Where a line holds the word "heading", copy it from the records.

[Collected data]
>>>
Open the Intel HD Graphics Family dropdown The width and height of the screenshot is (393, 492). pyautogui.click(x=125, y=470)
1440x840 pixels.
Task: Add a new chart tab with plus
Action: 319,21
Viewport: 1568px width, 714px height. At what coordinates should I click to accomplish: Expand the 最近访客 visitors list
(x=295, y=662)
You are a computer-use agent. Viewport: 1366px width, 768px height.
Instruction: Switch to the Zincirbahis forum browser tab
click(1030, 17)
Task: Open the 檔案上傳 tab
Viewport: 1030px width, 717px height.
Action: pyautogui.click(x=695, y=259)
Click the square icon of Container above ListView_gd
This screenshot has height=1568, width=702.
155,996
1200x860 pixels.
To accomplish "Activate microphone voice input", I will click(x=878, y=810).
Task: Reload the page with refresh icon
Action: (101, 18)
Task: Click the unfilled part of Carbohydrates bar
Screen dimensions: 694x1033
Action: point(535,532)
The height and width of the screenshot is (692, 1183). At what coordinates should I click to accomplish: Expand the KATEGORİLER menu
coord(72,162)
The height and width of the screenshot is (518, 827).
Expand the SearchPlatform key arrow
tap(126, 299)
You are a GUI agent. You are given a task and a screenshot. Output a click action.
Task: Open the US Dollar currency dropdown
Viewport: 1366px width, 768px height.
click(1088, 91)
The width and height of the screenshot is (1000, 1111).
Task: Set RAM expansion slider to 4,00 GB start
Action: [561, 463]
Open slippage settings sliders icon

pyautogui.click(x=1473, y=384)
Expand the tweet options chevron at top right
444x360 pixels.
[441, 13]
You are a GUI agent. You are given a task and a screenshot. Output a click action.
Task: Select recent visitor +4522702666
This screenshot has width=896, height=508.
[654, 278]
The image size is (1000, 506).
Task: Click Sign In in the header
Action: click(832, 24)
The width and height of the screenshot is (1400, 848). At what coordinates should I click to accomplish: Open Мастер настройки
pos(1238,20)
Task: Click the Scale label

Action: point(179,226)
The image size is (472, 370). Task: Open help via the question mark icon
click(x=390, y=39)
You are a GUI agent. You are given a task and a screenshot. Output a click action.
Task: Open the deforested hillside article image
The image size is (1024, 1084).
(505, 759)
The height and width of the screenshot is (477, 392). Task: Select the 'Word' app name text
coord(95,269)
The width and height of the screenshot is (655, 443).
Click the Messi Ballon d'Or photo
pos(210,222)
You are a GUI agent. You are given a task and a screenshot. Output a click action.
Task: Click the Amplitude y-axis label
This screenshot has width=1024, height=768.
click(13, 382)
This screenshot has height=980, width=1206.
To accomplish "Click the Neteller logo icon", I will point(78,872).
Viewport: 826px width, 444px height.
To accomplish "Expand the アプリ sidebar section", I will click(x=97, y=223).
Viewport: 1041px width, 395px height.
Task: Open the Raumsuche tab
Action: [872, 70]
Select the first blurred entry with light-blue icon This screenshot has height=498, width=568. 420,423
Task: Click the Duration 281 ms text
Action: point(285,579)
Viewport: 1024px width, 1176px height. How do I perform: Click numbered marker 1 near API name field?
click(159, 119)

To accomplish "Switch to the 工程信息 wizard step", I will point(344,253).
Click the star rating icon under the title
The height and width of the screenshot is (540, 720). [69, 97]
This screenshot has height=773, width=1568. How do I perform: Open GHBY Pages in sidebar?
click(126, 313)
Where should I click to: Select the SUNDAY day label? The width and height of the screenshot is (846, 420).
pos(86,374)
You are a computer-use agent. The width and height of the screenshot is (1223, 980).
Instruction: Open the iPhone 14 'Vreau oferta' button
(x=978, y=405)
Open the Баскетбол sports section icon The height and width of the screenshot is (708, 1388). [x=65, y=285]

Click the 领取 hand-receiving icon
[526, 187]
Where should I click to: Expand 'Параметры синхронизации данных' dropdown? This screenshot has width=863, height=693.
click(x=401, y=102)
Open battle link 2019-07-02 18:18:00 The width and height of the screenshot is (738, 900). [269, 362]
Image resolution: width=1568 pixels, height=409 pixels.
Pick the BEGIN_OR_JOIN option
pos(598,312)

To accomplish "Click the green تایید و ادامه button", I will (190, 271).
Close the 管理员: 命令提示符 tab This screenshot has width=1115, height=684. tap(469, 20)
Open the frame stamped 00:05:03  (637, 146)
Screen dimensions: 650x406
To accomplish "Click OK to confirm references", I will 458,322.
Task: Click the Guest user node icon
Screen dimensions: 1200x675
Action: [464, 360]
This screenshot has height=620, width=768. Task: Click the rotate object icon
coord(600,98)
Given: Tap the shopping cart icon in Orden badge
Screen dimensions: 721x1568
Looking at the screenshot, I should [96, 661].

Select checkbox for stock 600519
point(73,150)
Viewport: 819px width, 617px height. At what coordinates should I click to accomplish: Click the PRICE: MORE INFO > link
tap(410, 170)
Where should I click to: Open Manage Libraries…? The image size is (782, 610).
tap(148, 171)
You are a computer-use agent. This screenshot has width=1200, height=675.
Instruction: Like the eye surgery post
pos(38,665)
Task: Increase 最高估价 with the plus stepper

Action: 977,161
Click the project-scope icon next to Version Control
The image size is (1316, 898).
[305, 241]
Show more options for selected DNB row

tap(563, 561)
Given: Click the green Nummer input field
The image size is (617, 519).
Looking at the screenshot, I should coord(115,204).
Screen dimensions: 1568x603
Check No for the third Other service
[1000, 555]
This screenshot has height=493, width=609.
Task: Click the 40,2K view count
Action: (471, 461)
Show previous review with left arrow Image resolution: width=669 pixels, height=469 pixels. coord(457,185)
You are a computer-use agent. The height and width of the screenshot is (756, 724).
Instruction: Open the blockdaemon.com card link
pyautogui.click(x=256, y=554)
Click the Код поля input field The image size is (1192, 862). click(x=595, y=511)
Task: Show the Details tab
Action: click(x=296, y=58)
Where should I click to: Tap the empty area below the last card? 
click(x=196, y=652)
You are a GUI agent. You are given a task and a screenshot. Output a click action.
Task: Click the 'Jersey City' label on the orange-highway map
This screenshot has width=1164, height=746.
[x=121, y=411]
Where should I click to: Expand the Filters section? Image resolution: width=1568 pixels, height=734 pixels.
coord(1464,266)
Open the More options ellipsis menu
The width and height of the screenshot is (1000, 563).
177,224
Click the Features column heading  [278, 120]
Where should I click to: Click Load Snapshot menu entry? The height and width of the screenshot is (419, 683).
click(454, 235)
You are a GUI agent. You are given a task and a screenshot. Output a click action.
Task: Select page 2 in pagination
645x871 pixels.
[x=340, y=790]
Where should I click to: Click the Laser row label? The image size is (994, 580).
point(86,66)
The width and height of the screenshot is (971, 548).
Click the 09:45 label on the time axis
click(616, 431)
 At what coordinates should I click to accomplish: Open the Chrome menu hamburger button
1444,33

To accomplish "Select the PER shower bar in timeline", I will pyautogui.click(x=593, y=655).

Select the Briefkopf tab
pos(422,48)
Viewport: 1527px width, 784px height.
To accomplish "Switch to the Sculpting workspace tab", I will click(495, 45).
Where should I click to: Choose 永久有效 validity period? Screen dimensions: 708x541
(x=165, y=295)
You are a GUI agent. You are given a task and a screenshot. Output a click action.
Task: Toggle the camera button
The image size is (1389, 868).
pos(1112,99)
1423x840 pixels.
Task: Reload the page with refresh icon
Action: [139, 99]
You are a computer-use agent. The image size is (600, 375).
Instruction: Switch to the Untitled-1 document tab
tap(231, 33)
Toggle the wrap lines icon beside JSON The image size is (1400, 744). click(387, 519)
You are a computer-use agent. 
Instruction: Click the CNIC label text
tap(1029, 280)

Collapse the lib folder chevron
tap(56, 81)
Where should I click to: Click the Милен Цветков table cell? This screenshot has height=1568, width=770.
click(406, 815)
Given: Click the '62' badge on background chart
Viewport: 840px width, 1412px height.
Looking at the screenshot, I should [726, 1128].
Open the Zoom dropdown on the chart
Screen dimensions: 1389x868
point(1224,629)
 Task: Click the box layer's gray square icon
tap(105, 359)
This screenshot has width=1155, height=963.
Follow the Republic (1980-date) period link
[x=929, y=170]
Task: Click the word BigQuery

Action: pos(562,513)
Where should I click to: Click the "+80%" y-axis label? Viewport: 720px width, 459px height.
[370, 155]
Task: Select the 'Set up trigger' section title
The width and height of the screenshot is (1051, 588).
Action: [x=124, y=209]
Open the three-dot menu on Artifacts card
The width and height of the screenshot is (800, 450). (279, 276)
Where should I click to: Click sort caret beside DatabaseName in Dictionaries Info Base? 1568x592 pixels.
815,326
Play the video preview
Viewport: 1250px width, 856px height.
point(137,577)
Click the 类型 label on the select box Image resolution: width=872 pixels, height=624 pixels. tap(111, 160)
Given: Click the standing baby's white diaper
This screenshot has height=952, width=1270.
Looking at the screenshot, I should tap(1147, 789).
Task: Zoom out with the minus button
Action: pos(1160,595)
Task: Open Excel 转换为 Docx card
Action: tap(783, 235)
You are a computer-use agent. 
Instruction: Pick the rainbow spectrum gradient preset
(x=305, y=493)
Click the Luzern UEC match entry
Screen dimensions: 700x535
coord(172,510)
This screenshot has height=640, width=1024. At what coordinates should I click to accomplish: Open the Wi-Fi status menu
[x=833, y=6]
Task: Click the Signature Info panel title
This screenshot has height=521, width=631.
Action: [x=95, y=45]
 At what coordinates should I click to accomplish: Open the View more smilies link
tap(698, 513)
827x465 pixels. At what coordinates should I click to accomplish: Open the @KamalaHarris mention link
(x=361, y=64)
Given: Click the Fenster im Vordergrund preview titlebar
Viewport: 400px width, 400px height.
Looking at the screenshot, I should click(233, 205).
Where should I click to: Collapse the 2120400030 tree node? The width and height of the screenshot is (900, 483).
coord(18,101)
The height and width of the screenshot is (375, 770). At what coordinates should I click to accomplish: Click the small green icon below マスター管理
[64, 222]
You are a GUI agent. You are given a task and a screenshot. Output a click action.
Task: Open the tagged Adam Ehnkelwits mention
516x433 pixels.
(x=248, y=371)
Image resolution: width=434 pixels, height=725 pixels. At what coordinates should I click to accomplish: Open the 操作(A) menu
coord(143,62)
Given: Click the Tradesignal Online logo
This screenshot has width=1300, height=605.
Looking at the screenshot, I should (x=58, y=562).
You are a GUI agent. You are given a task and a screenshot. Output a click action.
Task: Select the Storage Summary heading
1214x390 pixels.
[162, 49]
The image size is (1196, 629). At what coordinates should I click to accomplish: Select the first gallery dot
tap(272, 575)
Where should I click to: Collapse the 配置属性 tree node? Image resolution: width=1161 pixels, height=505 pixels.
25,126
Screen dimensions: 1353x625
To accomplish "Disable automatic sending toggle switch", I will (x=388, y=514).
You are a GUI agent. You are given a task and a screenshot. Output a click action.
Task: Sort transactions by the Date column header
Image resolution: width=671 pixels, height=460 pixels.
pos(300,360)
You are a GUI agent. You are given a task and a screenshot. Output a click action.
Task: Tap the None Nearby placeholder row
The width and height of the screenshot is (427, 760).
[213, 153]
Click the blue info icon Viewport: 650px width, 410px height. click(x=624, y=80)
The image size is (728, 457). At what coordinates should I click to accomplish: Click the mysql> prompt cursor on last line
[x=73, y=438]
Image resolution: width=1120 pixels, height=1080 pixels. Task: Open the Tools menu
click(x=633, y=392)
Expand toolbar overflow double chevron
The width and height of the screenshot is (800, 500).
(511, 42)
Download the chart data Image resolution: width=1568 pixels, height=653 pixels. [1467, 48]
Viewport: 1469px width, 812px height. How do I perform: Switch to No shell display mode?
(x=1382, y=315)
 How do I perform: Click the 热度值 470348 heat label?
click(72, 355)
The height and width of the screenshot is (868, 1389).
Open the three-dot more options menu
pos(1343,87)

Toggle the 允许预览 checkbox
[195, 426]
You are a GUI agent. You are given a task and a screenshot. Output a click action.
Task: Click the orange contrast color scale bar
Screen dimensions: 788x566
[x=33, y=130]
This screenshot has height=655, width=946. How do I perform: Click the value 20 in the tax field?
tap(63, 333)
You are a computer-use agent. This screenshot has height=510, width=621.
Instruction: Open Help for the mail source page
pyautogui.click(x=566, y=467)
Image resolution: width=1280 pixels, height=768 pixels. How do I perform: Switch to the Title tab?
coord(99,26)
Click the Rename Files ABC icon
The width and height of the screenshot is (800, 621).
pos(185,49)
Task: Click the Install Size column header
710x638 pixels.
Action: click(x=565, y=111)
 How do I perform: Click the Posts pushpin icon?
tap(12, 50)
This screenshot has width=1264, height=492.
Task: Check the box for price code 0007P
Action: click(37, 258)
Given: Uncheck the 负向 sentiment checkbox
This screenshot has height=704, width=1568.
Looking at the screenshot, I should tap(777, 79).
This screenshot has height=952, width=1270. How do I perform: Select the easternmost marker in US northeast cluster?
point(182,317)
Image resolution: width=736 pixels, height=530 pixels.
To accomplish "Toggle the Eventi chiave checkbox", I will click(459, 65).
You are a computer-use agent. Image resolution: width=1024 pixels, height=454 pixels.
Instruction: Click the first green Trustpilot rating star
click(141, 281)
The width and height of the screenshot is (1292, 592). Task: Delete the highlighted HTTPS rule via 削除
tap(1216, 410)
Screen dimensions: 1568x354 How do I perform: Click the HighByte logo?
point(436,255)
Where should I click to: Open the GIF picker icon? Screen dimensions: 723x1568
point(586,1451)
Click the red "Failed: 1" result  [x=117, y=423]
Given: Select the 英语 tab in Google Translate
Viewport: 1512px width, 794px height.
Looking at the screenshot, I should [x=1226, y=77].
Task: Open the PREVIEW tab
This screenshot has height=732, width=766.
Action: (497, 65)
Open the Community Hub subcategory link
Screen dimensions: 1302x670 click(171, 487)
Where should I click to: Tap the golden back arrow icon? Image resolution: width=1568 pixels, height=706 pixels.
<<<
*REPLY*.
Click the Features column heading  [278, 120]
Task: Select the Storage Summary heading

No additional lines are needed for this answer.